The world sometimes wants to believe everything is black and white. It’s always comforting when ideas can be defined with such certainty. Except, most of our life is built on degrees of uncertainty. We have expectations about how people will act and react. We think we know what the weather will be like. Except, when it rains and someone drives too fast on slightly worn tires, your certainties suddenly disappear in the resulting crash. The idea you were a good driver and always able to get out of the way of other idiots lies among the other wreckage. Now you have to deal with the fallout. In some states, this means you are into the blame game. This island is occupied by attorneys who use the tests of negligence to decide who is at fault and therefore should pay for all the loss and damage caused.
Courts are wonderful places in television series. The hunk or elegant lady smiles at the judge and impresses the jury in twenty seconds to win the day. In the real world, it takes months, if not years, to get a case to court and, when you finally get through the doors, you find most need a coat of paint and judges are not the passive creatures you see on TV. Proving fault is a real challenge and, for the fees involved, attorneys like nothing better than spinning it all out for days. That way, the winner gets big bucks and there are a few cents left over for you assuming you win, of course.

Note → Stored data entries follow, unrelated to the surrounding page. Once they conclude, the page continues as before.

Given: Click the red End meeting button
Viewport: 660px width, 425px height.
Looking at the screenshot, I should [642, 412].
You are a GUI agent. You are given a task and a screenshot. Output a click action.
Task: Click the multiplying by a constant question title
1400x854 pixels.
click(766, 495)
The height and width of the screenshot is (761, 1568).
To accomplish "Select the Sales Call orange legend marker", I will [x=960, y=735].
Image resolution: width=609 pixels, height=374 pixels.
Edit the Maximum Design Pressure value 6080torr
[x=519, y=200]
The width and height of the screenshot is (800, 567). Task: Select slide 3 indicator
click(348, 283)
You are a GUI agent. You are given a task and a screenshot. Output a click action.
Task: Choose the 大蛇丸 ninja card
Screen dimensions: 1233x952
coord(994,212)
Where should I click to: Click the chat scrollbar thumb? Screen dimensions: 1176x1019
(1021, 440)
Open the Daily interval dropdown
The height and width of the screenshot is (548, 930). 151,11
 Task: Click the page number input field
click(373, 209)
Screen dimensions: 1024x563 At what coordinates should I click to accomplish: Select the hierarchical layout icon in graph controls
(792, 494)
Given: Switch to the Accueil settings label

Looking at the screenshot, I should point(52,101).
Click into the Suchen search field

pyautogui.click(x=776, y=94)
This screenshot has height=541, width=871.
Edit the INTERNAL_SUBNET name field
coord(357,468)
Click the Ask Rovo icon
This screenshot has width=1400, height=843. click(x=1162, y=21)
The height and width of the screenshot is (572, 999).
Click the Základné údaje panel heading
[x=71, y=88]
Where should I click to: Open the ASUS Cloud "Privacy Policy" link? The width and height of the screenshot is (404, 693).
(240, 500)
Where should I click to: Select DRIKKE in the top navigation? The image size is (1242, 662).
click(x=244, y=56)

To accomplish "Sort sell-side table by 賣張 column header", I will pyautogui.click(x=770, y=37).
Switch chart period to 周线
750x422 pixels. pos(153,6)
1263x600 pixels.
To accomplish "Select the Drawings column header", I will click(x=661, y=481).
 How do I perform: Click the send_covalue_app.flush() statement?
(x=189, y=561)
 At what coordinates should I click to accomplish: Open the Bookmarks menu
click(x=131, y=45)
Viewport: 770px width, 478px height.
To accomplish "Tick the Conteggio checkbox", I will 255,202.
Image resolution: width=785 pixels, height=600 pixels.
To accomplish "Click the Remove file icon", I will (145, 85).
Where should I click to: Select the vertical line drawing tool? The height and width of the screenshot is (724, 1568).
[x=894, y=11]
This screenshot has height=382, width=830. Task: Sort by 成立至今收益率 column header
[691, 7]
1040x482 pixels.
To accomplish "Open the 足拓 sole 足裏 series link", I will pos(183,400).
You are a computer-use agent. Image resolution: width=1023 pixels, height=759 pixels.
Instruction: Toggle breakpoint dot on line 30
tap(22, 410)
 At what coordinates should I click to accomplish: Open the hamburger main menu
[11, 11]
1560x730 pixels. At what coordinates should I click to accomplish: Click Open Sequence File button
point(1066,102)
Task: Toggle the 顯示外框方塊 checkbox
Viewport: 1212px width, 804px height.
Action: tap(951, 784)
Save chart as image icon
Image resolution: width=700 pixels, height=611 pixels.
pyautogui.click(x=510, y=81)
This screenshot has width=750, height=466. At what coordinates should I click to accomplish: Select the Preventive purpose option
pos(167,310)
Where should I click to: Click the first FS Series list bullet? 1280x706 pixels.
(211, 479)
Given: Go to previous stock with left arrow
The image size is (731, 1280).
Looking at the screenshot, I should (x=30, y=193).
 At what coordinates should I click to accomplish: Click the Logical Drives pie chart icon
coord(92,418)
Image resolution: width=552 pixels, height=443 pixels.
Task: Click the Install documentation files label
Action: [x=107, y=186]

No-fault is so much better on paper. Instead of courts having to decide who is to blame, your own insurance company pays your medical expenses and repairs your vehicle. There can be arguments that end up in court attorneys never like to be left out of the game but this only happens in a minority of cases. The result is that, for the most part, premiums are lower. Without having to pay expensive attorneys to fight over every last cent, even the large claims are settled quickly. So, perhaps, it should come as no surprise that the no-fault states are in the minority. Trial lawyers have lobbied and petitioned. Many of the states that were persuaded to try no-fault have backed away leaving only twelve that are wholly or partly based on the system.
Why should this matter? For two reasons. In three states, Kentucky, New Jersey, and Pennsylvania, you can choose which system you want. In the other nine, you take no fault and like it. But the second reason is more interesting. The premium rates now coming through the car insurance quotes are rising in the no-fault states. It seems there’s an outbreak of fraud with more people prepared to fake accidents and claim injuries. They see insurance companies as a legitimate target for fraud. That it pushes up everyone’s premiums seems not to worry these criminals. So, if you do live in a no-fault state and hear your neighbor was involved in an accident, you might consider an anonymous tip to the police if you see no sign of injury. If everyone reports possible fraud, your next car insurance quotes will come in lower.